## TASK TO CARRY OUT:
From the entries that follow, copy every line with the word "width".

## DATASET CONTENT:

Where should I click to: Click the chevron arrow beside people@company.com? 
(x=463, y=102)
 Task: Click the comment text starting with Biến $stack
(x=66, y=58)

* * *

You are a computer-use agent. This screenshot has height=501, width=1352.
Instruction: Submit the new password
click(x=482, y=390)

...

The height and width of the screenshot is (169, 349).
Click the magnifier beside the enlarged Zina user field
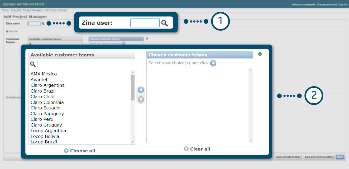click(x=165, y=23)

## RESULT FOR THIS TASK:
You are a computer-use agent. This screenshot has height=501, width=1352.
The height and width of the screenshot is (169, 349).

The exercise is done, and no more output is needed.